아미노말단 풋뇌나트륨이뇨펩티드 현장 검사 장비 ‘Samsung LABGEO PA CHF Test’의 성능 평가
김만진,이경훈,전선희,송상훈,송운흥,송정한 대한진단검사의학회 2017 Laboratory Medicine Online Vol.7 No.3
Background: The amino-terminal pro-brain natriuretic peptide (NT-proBNP) is a useful biomarker for the diagnosis of acute congestive heart failure. A point-of-care test (POCT) could rapidly detect the presence of NT-proBNP during emergencies. We evaluated the analytical performance of the new Samsung LABGEO PA CHF Test (Samsung Electronics, Korea). Methods: Based on the guidelines of the Clinical and Laboratory Standards Institute (CLSI), we compared the precision, linearity, and method with those of the E170 (Roche Diagnostics, Switzerland). Matrix comparison between the NT-proBNP values in whole blood and plasma was also performed, and the reference interval was determined using residual samples from healthy adults selected based on the evaluation criteria. Results: The Samsung LABGEO PA CHF Test provided results in approximately 18 min. The coefficient of variation (CV) of within-laboratory precision was below 6.8%. A desirable linearity was observed in the range of 0–10,000 pg/mL, with R2=0.99. The correlation with E170 was also excellent (N=108, r=0.96).
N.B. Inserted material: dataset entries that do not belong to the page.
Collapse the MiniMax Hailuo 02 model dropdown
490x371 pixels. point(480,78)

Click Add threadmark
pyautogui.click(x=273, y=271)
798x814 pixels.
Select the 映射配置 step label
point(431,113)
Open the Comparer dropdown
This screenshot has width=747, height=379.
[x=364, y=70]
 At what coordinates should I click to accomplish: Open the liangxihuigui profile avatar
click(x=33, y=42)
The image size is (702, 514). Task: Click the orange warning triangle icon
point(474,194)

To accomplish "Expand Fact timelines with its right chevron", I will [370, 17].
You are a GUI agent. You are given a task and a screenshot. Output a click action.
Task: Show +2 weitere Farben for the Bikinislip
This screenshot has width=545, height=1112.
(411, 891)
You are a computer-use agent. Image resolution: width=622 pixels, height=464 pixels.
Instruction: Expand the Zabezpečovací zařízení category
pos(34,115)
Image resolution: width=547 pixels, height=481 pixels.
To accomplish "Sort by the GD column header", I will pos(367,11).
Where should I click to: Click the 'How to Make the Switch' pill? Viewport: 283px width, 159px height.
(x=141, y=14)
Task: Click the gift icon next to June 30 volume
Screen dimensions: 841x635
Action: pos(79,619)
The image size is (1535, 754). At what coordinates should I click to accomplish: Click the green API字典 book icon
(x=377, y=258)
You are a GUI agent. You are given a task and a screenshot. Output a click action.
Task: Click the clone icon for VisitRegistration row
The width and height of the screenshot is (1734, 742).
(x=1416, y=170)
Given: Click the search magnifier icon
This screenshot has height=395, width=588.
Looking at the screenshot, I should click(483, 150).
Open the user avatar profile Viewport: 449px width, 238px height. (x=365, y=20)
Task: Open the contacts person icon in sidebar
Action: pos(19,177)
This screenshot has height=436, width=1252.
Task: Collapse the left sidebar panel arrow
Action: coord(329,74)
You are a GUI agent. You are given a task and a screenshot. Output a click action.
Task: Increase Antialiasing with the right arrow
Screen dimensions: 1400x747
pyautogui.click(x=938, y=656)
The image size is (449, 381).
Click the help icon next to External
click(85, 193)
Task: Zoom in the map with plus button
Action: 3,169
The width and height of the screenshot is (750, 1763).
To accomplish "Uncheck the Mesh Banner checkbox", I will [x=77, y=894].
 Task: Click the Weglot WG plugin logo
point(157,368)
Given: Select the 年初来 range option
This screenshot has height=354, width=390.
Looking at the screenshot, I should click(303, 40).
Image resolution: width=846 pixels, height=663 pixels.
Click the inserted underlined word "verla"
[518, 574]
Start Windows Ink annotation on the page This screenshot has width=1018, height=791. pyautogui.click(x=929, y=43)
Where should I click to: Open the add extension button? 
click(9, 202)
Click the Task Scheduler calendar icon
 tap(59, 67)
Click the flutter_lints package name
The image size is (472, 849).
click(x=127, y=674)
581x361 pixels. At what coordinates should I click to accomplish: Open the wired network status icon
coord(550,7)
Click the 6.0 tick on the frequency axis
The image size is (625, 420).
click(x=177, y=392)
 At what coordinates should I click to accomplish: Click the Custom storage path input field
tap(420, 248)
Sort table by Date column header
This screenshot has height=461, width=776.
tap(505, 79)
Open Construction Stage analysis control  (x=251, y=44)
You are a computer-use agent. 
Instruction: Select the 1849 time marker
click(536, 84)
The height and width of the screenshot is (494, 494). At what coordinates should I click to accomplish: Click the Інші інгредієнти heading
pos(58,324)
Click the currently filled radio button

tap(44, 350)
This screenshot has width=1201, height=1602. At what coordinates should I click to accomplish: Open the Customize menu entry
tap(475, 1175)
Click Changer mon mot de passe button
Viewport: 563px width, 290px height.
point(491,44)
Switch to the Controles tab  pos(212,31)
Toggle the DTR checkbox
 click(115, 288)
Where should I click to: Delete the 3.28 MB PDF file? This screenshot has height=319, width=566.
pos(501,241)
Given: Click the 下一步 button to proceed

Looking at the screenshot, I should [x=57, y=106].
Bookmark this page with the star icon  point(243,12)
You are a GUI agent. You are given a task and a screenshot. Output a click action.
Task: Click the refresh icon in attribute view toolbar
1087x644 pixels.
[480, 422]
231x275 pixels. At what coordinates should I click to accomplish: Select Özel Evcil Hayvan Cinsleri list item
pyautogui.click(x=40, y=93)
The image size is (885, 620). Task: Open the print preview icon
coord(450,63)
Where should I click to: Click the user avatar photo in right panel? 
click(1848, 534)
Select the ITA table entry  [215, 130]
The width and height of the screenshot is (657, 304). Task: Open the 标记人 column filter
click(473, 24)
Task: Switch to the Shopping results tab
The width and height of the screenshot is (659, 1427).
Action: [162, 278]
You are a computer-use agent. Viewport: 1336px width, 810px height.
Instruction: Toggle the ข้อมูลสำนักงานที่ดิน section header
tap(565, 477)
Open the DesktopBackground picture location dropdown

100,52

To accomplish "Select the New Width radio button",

NT-proBNP values in the whole blood were correlated with those in the plasma (N=36, r=0.99). The reference interval for the circulating NT-proBNP concentration was determined in 118 plasma samples from healthy subjects (26-75 yr of age). The 97.5th percentile was found to be 58.3 pg/mL. Conclusions: The Samsung LABGEO PA CHF Test demonstrated a good analytical performance. It could be a powerful tool as a POCT for clinical practice, particularly during emergencies. 배경: 아미노말단 풋뇌나트륨이뇨펩티드(amino-terminal pro-brain natriuretic peptide, NT-proBNP)는 급성 심부전의 치료와 예후 평가에 중요한 생물표지자이다. 현장 장비 검사는 NT-proBNP를 응급실 등에서 빠르게 검출할 수 있다. 우리는 새로운 NT-proBNP 검사 장비인 Samsung LABGEO PA CHF Test의 분석능을 평가하였다. 방법: Clinical and Laboratory Standards Institute (CLSI) 가이드라인에 따라 정밀도, 직선성, 검사 간 비교가 수행되었다. 전혈과 혈장 간의 NT-proBNP 값을 구해 검체 종류별 비교를 시행하였다. 정해진 기준에 따라 선별된 건강한 성인의 잔여 검체로 참고 범위를 설정하였다. 결과: Samsung LABGEO PA CHF Test 검사 결과는 약 18분 이내에 나왔다. 검사실 내 비정밀도는 6.8%보다 작았다. 0–10,000 pg/mL 농도 범위에서 우수한 직선성을 보였으며 결정 계수는 0.99였다. E170 장비와의 상관성은 상관계수 0.96으로 우수하였고 전혈과 혈장으로 시행한 검체 종류별 비교에서도 상관계수 0.99로 좋은 상관성을 보였다. 참고치 설정은 26세에서 75세 사이의 건강인 120명의 검체를 분석하여 97.5 백분위에서 58.3 pg/mL로 정했다. 결론: 본 연구에서, Samsung LABGEO PA CHF Test는 우수한 분석능을 보여주었다. Samsung LABGEO PA CHF Test는 현장 장비 검사로서 특히 응급실에서 임상적으로 유용하게 사용될 것으로 보인다.